§ What you will do: Transcribe exactly the span of lines that begins the records and ends with the line holding "You are a computer-use agent. Viewport: 1165px", both boundary lines included.

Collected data
┏━━

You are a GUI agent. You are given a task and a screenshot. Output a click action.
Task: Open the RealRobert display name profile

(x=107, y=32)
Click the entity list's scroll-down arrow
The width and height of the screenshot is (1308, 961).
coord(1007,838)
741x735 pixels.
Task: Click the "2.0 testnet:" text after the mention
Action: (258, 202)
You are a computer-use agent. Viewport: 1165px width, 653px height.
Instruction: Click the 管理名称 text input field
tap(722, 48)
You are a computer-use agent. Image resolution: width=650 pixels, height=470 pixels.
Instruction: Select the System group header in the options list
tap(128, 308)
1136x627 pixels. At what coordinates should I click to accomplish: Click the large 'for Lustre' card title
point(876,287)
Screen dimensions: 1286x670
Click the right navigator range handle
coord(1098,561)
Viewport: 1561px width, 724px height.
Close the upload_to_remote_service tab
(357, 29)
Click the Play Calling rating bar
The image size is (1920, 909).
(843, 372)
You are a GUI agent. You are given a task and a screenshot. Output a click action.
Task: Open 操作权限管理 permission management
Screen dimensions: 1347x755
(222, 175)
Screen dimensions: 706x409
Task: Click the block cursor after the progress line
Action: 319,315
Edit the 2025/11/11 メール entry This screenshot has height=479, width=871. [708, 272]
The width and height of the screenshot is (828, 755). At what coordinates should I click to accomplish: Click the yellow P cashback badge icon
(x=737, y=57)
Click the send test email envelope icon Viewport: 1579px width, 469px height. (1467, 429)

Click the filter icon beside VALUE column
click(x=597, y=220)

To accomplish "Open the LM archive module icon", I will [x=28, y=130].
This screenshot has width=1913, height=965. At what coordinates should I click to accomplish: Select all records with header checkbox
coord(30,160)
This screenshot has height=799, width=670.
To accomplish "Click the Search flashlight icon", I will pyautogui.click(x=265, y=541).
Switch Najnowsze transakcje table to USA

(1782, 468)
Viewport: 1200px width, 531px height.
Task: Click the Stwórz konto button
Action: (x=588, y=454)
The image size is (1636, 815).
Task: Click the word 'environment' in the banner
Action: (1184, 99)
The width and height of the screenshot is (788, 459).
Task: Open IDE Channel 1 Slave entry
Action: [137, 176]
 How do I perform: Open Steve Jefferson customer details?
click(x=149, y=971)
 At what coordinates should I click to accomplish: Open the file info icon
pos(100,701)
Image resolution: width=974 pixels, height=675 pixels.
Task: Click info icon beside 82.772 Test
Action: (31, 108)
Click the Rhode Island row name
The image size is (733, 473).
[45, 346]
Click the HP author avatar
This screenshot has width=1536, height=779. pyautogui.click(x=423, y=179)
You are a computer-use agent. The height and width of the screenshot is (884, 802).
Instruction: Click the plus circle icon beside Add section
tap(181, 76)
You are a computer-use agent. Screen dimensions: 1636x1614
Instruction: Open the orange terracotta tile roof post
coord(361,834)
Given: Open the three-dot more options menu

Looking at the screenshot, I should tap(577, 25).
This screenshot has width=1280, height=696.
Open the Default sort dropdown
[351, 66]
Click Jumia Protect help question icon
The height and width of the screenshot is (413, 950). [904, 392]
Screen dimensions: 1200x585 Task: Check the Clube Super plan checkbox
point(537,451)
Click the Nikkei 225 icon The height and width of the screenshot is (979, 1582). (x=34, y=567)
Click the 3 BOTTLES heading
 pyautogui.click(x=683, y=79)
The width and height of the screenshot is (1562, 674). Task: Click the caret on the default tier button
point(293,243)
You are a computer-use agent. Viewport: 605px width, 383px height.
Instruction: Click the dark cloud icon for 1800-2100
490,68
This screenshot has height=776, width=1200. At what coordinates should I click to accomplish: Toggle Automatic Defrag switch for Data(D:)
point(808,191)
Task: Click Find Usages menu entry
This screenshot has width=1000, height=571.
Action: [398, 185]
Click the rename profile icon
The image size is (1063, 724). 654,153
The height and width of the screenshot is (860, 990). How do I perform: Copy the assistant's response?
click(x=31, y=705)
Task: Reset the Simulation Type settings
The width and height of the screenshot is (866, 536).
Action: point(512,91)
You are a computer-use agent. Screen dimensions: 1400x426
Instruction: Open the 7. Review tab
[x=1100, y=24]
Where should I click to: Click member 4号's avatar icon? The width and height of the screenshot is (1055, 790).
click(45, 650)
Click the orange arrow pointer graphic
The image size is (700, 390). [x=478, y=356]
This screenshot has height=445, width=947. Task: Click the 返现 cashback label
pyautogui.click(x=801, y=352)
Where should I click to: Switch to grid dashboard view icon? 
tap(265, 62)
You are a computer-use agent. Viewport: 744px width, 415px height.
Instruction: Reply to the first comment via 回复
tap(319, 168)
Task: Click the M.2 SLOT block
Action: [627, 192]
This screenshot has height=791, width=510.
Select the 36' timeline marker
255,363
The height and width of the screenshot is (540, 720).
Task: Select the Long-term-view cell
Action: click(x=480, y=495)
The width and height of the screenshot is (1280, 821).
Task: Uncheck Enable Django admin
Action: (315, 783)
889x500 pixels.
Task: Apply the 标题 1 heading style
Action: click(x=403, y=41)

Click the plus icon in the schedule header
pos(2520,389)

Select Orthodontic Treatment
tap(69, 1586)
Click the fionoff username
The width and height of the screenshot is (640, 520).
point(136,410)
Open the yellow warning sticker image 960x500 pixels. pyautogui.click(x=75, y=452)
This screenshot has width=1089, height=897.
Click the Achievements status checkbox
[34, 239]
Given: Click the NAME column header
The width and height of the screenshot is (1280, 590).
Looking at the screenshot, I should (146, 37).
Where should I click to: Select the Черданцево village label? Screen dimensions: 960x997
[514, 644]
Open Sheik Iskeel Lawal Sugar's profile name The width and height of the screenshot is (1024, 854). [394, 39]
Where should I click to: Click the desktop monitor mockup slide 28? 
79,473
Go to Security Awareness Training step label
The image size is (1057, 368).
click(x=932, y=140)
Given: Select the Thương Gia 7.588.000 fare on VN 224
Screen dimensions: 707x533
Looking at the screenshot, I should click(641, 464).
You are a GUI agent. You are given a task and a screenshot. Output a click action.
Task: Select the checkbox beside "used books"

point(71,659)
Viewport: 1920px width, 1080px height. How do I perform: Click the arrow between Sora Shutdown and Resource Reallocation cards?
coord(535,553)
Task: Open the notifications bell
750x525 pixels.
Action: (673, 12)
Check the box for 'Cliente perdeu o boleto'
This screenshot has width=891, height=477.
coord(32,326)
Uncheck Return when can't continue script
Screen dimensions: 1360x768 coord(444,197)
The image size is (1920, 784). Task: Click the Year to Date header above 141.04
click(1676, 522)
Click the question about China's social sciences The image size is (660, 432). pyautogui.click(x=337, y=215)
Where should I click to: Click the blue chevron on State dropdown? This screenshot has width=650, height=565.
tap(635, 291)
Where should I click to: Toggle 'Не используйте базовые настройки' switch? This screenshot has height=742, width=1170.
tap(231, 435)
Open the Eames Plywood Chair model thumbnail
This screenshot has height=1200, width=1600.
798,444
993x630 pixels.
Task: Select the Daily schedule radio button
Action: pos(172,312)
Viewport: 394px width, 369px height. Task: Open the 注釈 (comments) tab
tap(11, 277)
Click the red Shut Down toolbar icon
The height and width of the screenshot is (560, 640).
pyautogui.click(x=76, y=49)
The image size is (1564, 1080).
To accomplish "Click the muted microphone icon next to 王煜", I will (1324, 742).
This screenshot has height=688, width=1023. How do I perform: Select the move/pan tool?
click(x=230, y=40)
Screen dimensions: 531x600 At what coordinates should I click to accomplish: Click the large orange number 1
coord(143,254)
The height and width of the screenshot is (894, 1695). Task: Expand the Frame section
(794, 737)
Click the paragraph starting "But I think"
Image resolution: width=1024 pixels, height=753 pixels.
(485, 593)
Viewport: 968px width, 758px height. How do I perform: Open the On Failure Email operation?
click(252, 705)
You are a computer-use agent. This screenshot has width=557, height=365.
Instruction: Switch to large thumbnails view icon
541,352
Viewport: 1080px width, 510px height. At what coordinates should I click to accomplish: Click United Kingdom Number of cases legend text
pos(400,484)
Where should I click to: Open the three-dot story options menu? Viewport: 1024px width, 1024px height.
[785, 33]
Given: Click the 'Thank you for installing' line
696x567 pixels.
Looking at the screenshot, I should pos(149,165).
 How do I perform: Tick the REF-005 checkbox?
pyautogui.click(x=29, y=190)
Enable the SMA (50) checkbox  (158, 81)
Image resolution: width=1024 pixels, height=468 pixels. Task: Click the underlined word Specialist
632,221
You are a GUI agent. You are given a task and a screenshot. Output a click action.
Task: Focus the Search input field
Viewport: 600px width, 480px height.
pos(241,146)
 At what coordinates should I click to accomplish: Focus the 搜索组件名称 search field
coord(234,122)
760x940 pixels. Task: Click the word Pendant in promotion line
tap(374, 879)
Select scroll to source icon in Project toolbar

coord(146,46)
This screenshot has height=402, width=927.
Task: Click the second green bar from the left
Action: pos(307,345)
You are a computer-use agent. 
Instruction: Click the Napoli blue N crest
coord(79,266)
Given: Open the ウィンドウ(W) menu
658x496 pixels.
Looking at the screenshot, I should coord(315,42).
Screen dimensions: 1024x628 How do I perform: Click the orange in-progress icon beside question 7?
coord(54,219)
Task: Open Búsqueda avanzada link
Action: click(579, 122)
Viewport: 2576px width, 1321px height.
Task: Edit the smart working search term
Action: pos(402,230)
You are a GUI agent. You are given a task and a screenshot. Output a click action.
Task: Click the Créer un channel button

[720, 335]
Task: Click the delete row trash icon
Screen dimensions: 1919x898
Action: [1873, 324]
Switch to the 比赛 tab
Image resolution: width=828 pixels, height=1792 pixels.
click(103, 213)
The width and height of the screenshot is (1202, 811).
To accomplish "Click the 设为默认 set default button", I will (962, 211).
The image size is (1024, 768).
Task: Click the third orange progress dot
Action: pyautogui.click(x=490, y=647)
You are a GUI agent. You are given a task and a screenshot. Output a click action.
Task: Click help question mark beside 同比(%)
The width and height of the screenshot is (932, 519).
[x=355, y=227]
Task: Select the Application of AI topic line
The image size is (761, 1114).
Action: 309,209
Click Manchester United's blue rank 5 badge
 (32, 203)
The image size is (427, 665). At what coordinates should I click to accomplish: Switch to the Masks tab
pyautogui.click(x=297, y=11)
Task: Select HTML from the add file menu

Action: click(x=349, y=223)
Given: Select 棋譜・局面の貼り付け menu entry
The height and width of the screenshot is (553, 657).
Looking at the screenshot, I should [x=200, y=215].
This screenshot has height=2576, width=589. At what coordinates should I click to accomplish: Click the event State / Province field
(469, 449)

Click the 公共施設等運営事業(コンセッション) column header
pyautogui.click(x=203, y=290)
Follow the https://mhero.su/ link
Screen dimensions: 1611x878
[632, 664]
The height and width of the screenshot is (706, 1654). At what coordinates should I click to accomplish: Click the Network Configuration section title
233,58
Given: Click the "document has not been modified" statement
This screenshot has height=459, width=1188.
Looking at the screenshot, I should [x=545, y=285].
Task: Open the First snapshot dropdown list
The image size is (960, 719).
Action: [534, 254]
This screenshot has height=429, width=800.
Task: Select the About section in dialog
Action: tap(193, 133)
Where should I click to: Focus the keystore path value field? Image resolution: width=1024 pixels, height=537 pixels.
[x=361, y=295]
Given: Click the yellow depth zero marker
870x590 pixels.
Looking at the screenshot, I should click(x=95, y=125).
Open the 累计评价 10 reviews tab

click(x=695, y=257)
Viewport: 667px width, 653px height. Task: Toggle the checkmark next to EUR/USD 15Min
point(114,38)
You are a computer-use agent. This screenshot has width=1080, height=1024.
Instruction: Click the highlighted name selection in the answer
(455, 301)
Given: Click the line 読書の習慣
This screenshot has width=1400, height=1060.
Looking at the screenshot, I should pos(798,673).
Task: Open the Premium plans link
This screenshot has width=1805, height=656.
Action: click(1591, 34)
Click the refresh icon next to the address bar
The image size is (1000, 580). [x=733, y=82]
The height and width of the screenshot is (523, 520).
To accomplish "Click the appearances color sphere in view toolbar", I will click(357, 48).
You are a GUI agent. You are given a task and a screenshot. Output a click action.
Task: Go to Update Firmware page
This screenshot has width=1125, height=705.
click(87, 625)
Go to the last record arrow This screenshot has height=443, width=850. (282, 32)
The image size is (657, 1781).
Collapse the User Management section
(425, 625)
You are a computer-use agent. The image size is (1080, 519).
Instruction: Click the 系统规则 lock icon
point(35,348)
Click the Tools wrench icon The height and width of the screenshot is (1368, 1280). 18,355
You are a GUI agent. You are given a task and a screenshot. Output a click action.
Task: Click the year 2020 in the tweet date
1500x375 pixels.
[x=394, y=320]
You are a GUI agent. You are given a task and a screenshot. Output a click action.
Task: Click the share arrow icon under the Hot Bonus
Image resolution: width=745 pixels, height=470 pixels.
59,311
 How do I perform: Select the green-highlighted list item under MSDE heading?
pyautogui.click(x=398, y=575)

┗━━

§ Result for this task:
You are a GUI agent. You are given a task and a screenshot. Output a click action.
Task: Open the RealRobert display name profile

(x=107, y=32)
Click the entity list's scroll-down arrow
The width and height of the screenshot is (1308, 961).
coord(1007,838)
741x735 pixels.
Task: Click the "2.0 testnet:" text after the mention
Action: (258, 202)
You are a computer-use agent. Viewport: 1165px width, 653px height.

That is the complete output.